Since the introduction of the Gugliemli detachable coils (GDCs) in clinical research trials in 1991, over 40,000 patients worldwide with cerebral aneurysms have been treated with the device. The safety and efficacy of GDCs in preventing rehemorrhage of previously ruptured cerebral aneurysms was proved in the initial multicenter GDC trial, and subsequently has been substantiated in multiple published reports from major medical centers internationally. The multicenter GDC trial, which resulted in eventual Food and Drug Administration approval of the device in 1995, evaluated the GDCs for the treatment of aneurysms considered to be at increased risk for conventional surgical clipping. GDCs are being used with increasing frequency to treat aneurysms that are not considered to be at increased risk for surgical clipping. This is particularly true in Europe, but less so in North America. There are now 210 medical centers in the United States with the capability to use GDCs. Approximately 3500 aneurysms annually are being treated with GDCs in the United States; however, this represents only approximately 15% of all treated aneurysms. What is preventing endovascular coil occlusion from becoming the preferred method of treatment for aneurysms that are currently considered “surgical?”
There are two issues repeatedly mentioned by prominent neurosurgeons who speak and write against the practice of endovascular coil occlusion for surgically straightforward aneurysms. Their contention is that endovascular coiling of aneurysms is not “definitive” therapy, and that it is a “high-maintenance” procedure. These issues need to be addressed satisfactorily by interventionalists before endovascular treatment will be considered the preferred method of treatment for the majority of cerebral aneurysms.
The persistence of a small-neck remnant is not uncommon after endovascular coil occlusion of aneurysms. The long-term natural history of these neck remnants is unknown. Furthermore, the few reported cases of autopsy examination of coiled aneurysms are contradictory and inconclusive regarding whether there is endothelialization across the neck of coiled aneurysms. Successful surgical clipping of an aneurysm reapproximates the intima across the neck of the aneurysm, thereby constituting “definitive” treatment. Endovascular techniques such as balloon-assisted remodeling for the treatment of wide-neck aneurysms and three-dimensional coils improve the mechanical blockage of the coils at the neck of the aneurysm and reduce the size and number of neck remnants. Nevertheless, these mechanical techniques have not been shown, as of yet, to promote endothelialization across the neck of coiled aneurysms. Work is in progress to develop neck-bridging devices and coils that are biologically active that will promote endothelialization and scarring across the necks of coiled aneurysms. In addition, new liquid embolic agents are showing promise in early animal studies. Researchers, in collaboration with industry, need to continue and expand these efforts by initiating human clinical trials. When embolic agents are available that consistently result in a biological blockage across the neck of aneurysms, the argument that endovascular treatment of aneurysms is not “definitive” therapy will no longer be valid.

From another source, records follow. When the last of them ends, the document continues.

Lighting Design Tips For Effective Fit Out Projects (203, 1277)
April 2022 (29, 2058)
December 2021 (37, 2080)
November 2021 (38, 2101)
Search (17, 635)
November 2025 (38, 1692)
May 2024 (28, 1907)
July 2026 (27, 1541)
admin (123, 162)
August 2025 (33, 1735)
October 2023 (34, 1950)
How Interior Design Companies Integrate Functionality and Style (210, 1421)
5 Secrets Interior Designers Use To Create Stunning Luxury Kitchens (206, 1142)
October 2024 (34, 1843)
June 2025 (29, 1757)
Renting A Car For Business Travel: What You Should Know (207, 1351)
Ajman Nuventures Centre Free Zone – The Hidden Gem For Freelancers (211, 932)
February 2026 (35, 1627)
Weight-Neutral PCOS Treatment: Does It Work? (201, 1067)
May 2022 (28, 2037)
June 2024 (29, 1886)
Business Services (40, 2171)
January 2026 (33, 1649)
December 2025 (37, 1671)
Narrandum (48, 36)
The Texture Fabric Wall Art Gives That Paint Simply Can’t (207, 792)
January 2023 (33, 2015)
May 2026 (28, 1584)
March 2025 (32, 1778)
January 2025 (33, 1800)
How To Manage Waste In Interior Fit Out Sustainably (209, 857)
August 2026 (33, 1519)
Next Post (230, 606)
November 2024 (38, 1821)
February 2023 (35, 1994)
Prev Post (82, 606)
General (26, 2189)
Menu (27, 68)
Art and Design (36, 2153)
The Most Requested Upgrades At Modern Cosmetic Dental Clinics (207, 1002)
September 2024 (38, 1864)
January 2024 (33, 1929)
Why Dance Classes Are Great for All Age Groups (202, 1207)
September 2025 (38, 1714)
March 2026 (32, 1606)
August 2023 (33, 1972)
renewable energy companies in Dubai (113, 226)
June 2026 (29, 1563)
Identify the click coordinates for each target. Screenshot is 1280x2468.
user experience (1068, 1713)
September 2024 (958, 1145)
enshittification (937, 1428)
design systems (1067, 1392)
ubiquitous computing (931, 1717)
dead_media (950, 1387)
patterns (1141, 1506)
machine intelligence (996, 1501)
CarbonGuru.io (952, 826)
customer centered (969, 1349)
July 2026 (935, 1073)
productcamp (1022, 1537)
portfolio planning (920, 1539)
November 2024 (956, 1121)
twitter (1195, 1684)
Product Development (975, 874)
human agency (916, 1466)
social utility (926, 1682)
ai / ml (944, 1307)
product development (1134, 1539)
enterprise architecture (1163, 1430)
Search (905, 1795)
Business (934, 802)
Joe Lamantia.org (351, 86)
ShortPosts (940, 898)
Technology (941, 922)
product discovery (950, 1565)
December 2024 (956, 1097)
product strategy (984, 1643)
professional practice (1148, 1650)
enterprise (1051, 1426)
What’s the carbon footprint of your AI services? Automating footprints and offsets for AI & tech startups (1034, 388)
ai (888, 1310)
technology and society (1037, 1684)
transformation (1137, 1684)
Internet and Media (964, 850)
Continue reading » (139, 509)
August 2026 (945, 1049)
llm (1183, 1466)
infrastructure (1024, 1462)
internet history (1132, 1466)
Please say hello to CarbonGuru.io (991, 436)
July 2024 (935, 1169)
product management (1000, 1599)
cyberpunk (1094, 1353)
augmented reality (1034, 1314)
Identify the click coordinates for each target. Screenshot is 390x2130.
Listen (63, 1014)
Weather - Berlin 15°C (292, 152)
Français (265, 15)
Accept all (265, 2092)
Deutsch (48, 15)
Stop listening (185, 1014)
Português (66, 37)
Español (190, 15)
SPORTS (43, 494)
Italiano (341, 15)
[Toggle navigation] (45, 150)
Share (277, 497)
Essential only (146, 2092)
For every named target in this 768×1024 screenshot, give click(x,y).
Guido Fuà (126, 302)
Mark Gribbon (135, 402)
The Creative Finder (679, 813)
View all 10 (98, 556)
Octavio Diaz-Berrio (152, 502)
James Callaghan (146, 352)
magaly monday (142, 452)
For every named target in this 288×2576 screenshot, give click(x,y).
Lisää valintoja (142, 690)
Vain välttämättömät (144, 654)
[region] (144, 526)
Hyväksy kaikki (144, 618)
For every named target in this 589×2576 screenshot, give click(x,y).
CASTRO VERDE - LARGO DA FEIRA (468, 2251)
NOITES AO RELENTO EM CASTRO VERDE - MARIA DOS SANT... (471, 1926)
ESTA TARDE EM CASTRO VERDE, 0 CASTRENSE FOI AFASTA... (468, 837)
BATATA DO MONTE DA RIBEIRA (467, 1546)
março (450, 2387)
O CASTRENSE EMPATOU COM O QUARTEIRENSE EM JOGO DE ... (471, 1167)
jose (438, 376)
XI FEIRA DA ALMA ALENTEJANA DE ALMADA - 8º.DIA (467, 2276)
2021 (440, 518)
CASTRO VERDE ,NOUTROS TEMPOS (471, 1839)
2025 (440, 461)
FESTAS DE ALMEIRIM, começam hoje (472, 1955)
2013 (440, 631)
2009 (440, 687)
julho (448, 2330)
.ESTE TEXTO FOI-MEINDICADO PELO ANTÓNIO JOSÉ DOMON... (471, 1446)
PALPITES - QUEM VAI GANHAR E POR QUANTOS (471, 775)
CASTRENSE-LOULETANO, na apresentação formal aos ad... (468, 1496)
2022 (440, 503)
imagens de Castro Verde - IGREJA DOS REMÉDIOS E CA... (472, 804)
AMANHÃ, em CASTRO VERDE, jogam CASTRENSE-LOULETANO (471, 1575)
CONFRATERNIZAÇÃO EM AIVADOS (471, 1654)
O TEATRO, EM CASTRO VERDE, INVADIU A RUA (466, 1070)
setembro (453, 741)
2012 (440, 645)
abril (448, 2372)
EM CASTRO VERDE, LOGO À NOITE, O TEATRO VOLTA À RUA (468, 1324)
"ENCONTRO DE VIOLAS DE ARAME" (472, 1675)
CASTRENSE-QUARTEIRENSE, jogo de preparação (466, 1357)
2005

Because we are using a new technology that lacks long-term follow-up results and, because of the high incidence of persistent neck remnants, we are forced to perform frequent follow-up angiographic examinations. Thus, the claim that endovascular coil occlusion of aneurysms is a “high-maintenance” procedure that commits patients and their physicians to years of follow-up gains credence. Repeated conventional angiographic procedures for following up stable neck remnants are onerous for the patient and detract from the appeal of recommending this less invasive procedure upon initial patient presentation. In this issue of the AJNR, Kähärä and colleagues (page 1470) present the results of their study by comparing findings of MR angiography (MRA) with conventional angiography in the follow-up evaluation of aneurysms endovascularly treated with the GDCs. Although the numbers are small, their results are encouraging. Using commonly available 3D time-of-flight pulse sequences and targeted maximum-intensity-projection reconstructions, they found the overall sensitivity of MRA and the positive predictive value were both 90% for revealing neck remnants, and the specificity of MRA was 91% for ruling out neck remnants. With verification of Kähärä and colleagues' results from other centers, and additional refinement of pulse sequences specifically developed and tailored to evaluate coiled aneurysms, it is very realistic to believe that MRA will become the primary imaging method for following up endovascularly treated aneurysms. When that is accomplished, the assertion that endovascular coil occlusion of aneurysms is a “high-maintenance” procedure necessitating frequent invasive angiographic follow-up examinations will no longer be true.
We must remain cognizant of the relatively early infancy of endovascular coil occlusion as a method of treatment of cerebral aneurysms. Improvements in technology and noninvasive imaging follow-up will occur. When this happens, it will not be possible to ignore the tremendous clinical results that already have been reported. The overlying issues of turf, egos, and economics will need to give way to the scientific data. Endovascular treatment will become the preferred method of treatment for the majority of cerebral aneurysms in the near future.